_Record extracts_
# # # # # # #

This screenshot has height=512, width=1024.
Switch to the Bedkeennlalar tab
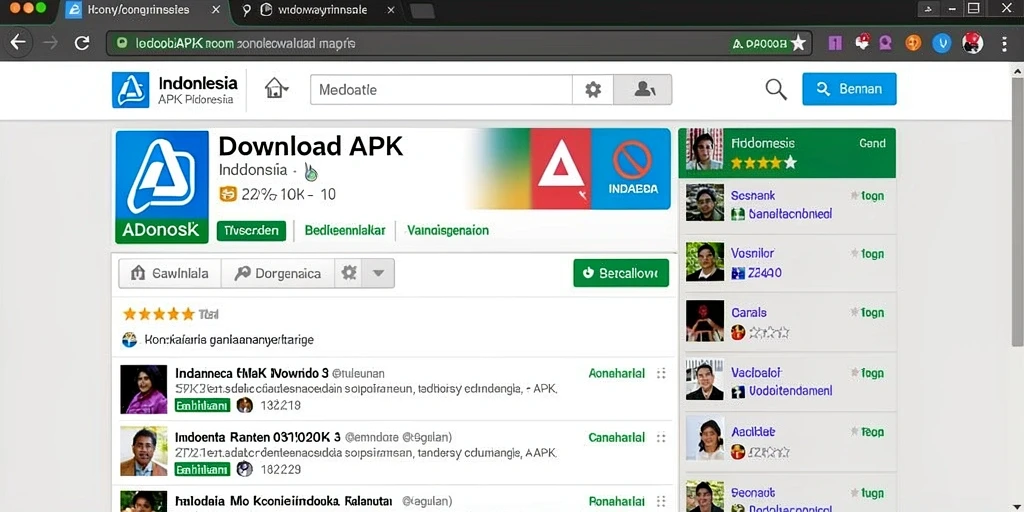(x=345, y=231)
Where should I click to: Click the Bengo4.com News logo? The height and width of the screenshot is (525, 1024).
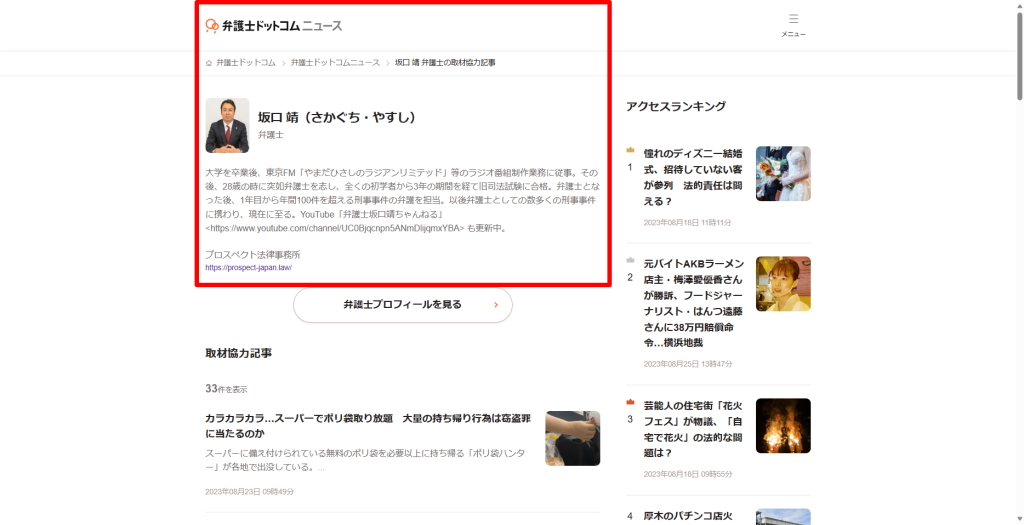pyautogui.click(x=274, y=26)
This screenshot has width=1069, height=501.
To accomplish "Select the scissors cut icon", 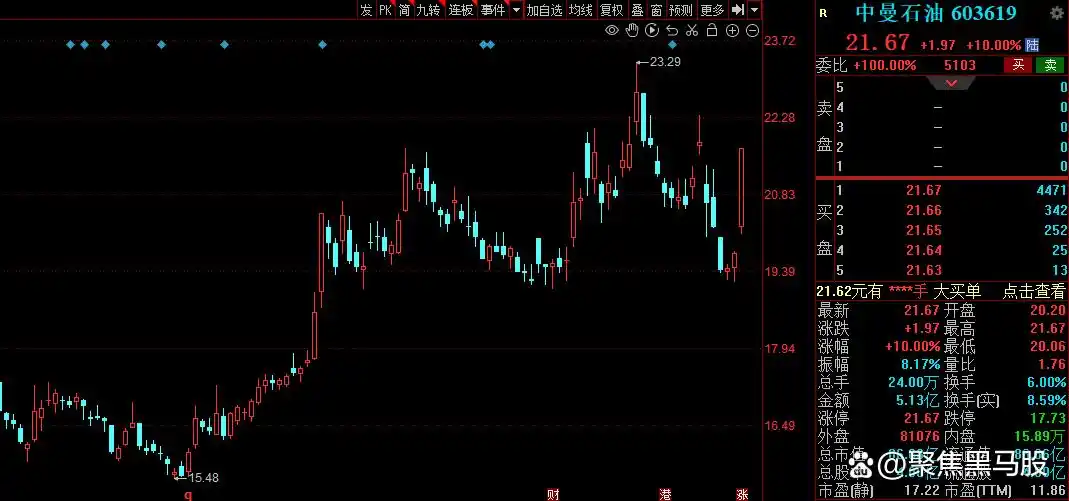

# # # # # # #

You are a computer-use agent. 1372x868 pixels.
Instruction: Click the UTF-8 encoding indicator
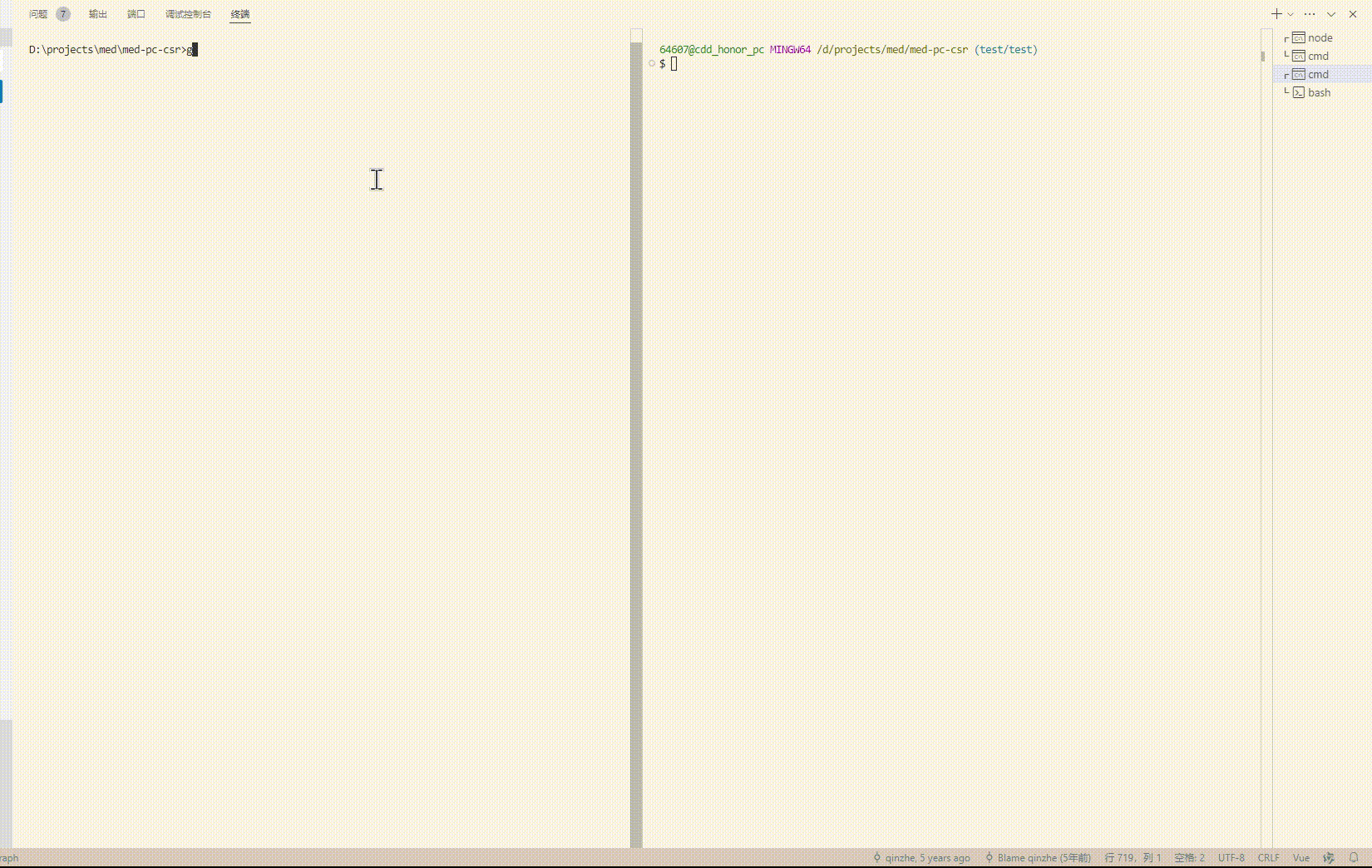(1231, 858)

# # # # # # #

_How to complete this task_
Look above for the line with "Where should I" and the line with "the scissors cut", then copy exactly the lines from the first through the second, both kept, with no pictures.

_Final answer_
Where should I click to: Click the Bengo4.com News logo? The height and width of the screenshot is (525, 1024).
pyautogui.click(x=274, y=26)
This screenshot has width=1069, height=501.
To accomplish "Select the scissors cut icon", 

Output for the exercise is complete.